7. In context, a reference to the repeated refrain “mind your p’s and q’s,” which refers to the dreamer’s guilts generally, and, by the association of the sound of p and “pea,” to “pee” and the dreamer’s unconscious urinary obsession.

8. A suggestion that the Catholic Church, or Finnegans Wake itself, or maybe literature generally, is a “pea trick,” or shell game, a semantic game in which words almost become the realities they symbolize.

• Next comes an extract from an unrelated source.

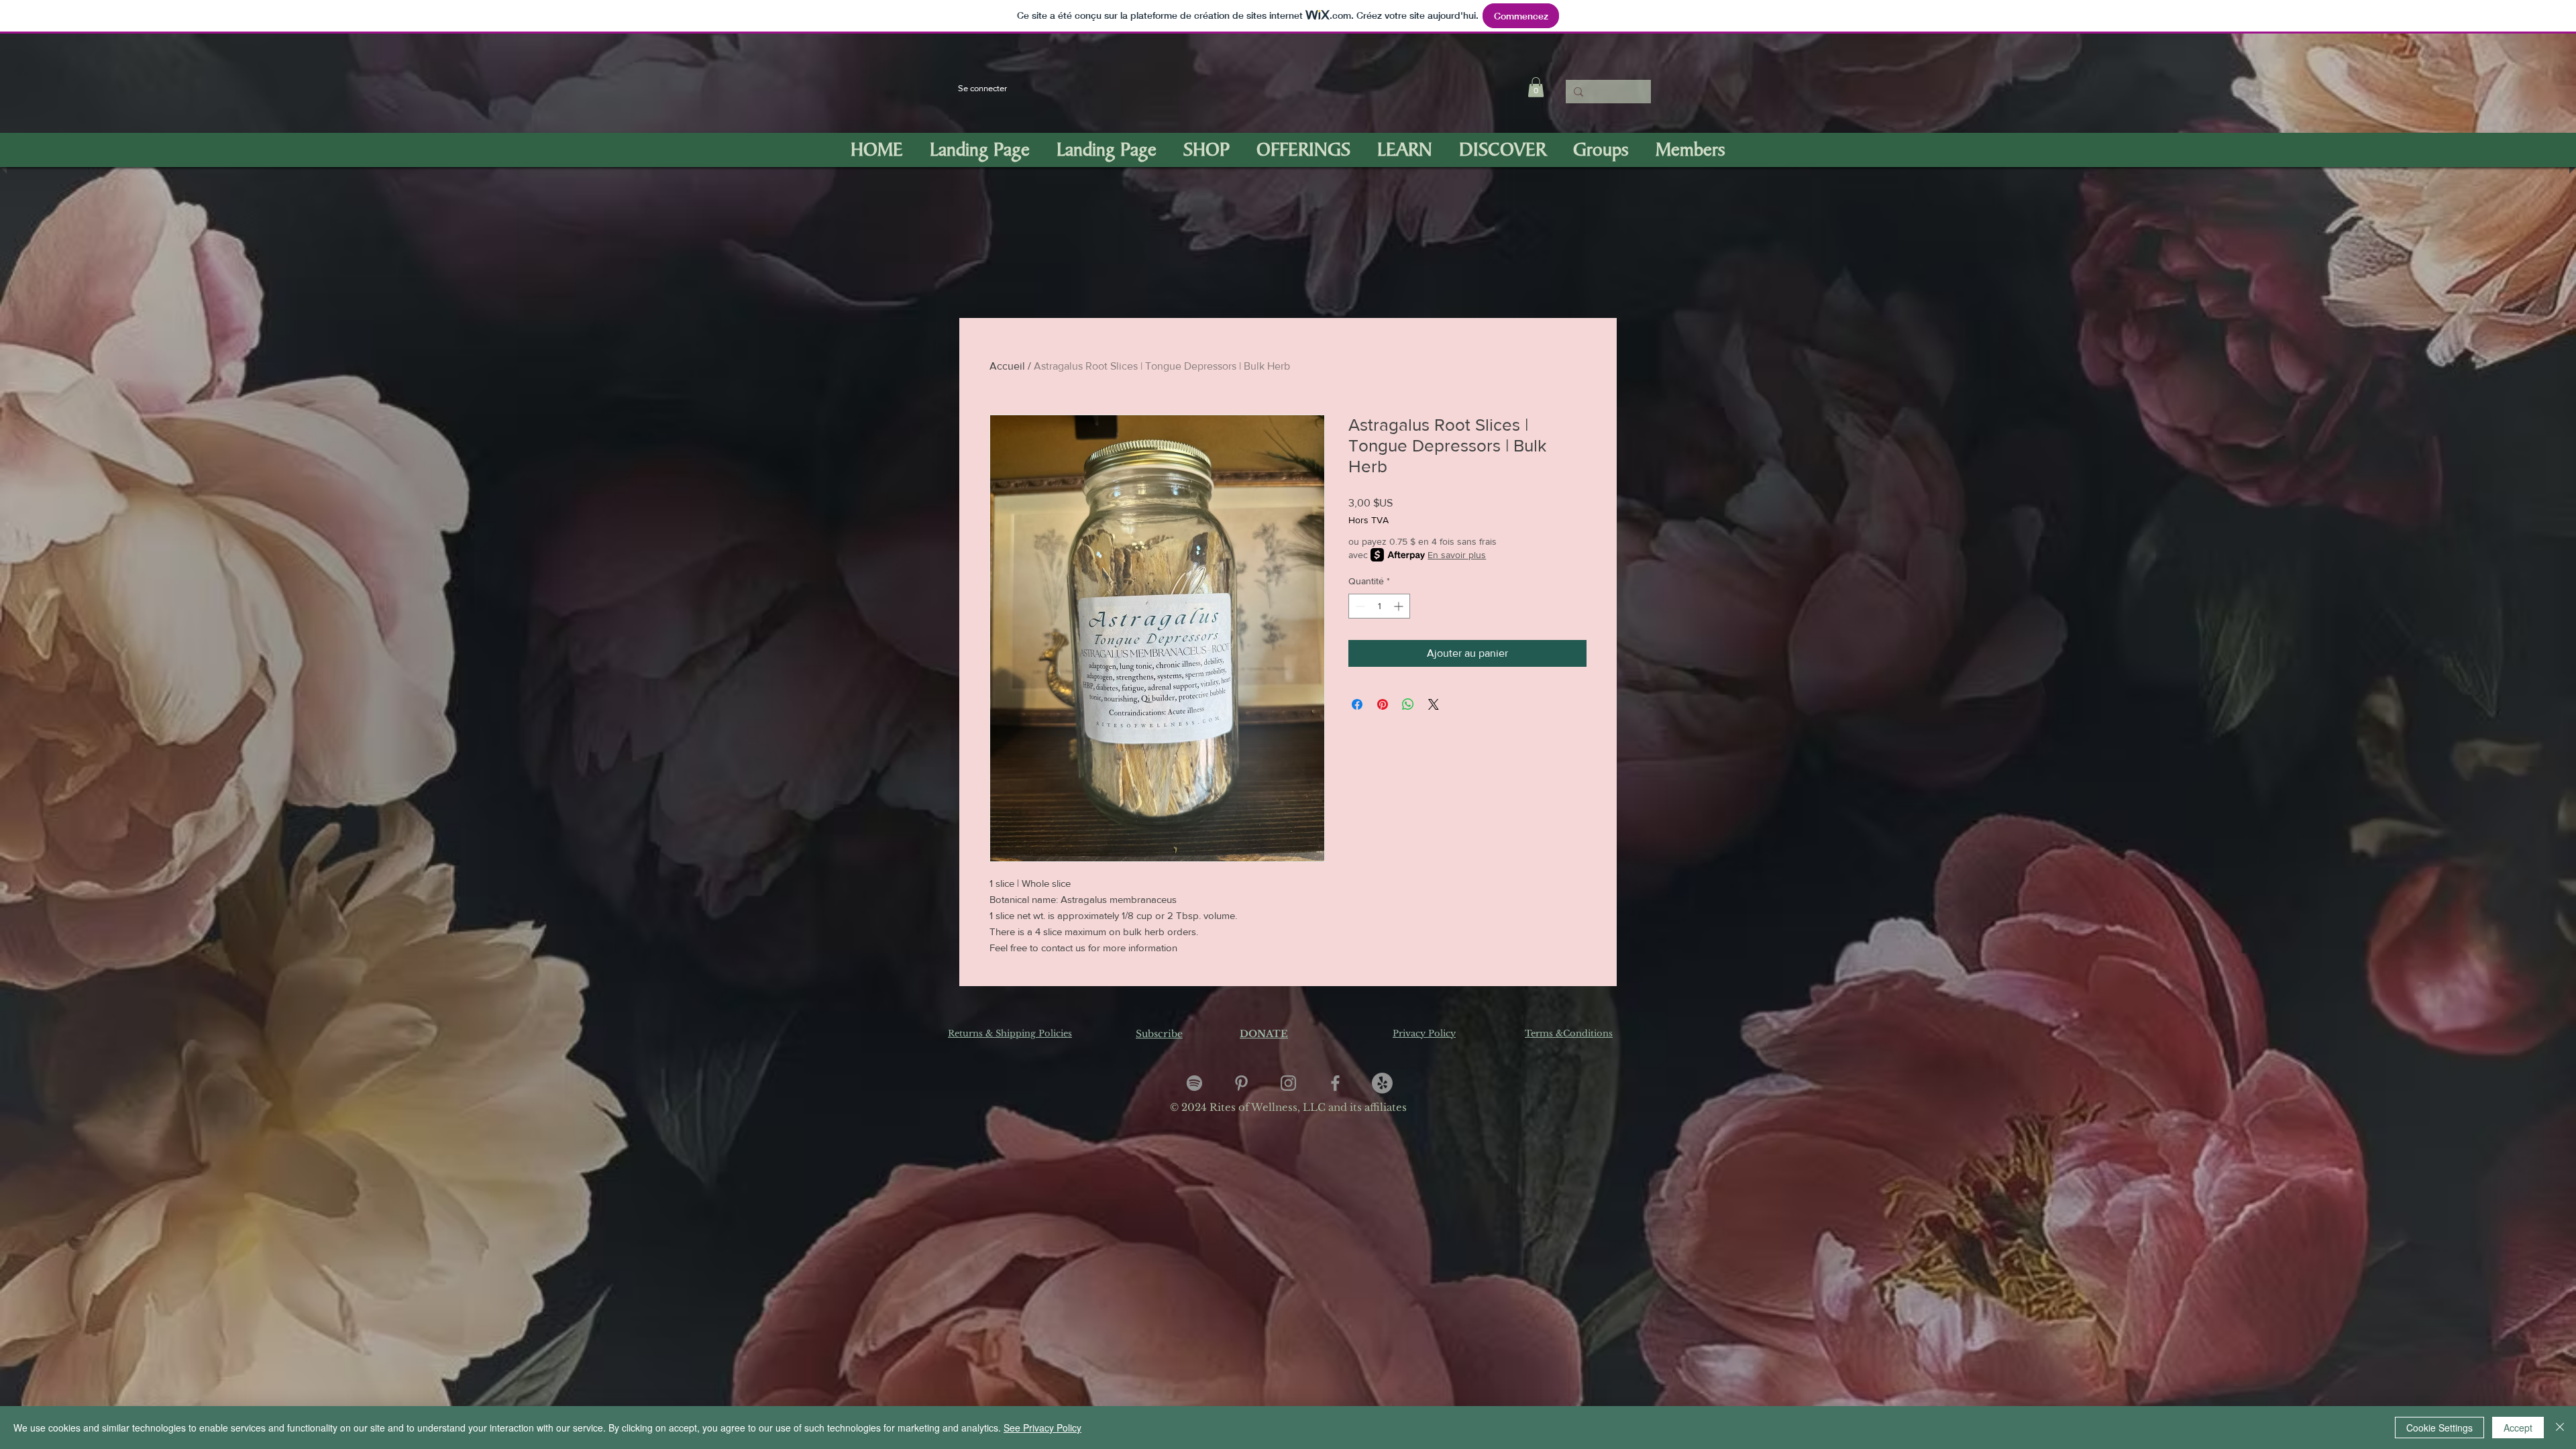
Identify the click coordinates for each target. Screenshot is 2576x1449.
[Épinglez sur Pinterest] (1383, 704)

This is not all there is in “thuartpeatrick,” I’m sure; it’s merely what I’ve gleaned in 30 or 40 readings of Finnegans Wake. Knowing Joyce’s methods, I wouldn’t be surprised if there are references to cannibalism in Lithuanian or to rivers in Russian also concealed in this word. (For instance, I was convinced for years that “the whiteboyce of Hoodie Head,” also on page 1, concealed only the White Boys, an Irish revolutionary group of the nineteenth century, and the Ku Klux Klan, an American parallel. Then I learned that Hode in German is testicles, and realized the phrase signified the spermatozoa in the testicles.)

Another delightful example of Joyce’s coex language is “goddinpotty,” from Chapter Four. Here we can find the following superimposed upon each other.

1. Garden party. The speaker in this scene is an Englishwoman and Joyce is parodying English upperclass speech, in which “garden party” indeed sounds like “goddinpotty.”

2. Garden party also suggests the Garden of Eden theme that runs all through the book (from the appearance of Eve and Adam in the first sentence) and, hence, the Fall of Man and, thus, in the same line of dream symbolism, the Fall of Finnegan from which the book takes its title.

3. The Fall of Man in the Garden of Eden links up with the dreamer’s guilt about some mysterious “sin” he committed in the bushes in Phoenix Park, Dublin.

4. “God” and “din” suggest the thunder god, Thor, who is one of the principal characters in the dream—possibly because the thunder strikes ten times during the night.

5. God-in-potty suggests, to anyone raised Catholic, the Host in the chalice, the bread that becomes the Body of God when the priest speaks the magic formula over it.

6. But the dreamer himself is the Host, in two senses: (a) in waking life, he is Host of an inn; (b) throughout the dream, he is periodically denounced, condemned, executed, and devoured cannibalistically, and rises from the dead. This repeats the pattern of the Christ myth, just as the blessing and eating of the Host in the Mass does. It also repeats all the other dead-and-resurrected vegetation gods in Jung’s collective unconscious. (In the Freudian personal unconscious, the trials and executions represent the dreamer’s sexual guilts.)

7. “Potty” again brings in the dreamer’s infantile urinary obsessions.

It will be observed that in analyzing only two phrases (three words) from the Wake, we have stumbled upon virtually every important theme of the dream, of the hero’s personal unconscious, and of humanity’s collective DNA archives. Joyce doesn’t pack quite that much into every phrase, of course; but if you have found only two levels of reference in one of his puns, you have probably missed at least two others, and maybe as many as in these examples.

Finnegans Wake is not just a great novel and a semantic symphony; it contains a whole science of psychoarchaeology and historical neurolinguistics. As John Gardner said of it, “Joyce dredged in that book. No other human being in the history of the world, including Beethoven, has ever given every single piece of emotion and thought and feeling the way Joyce did. He dredged up every ounce of his soul, every cell, every gene.”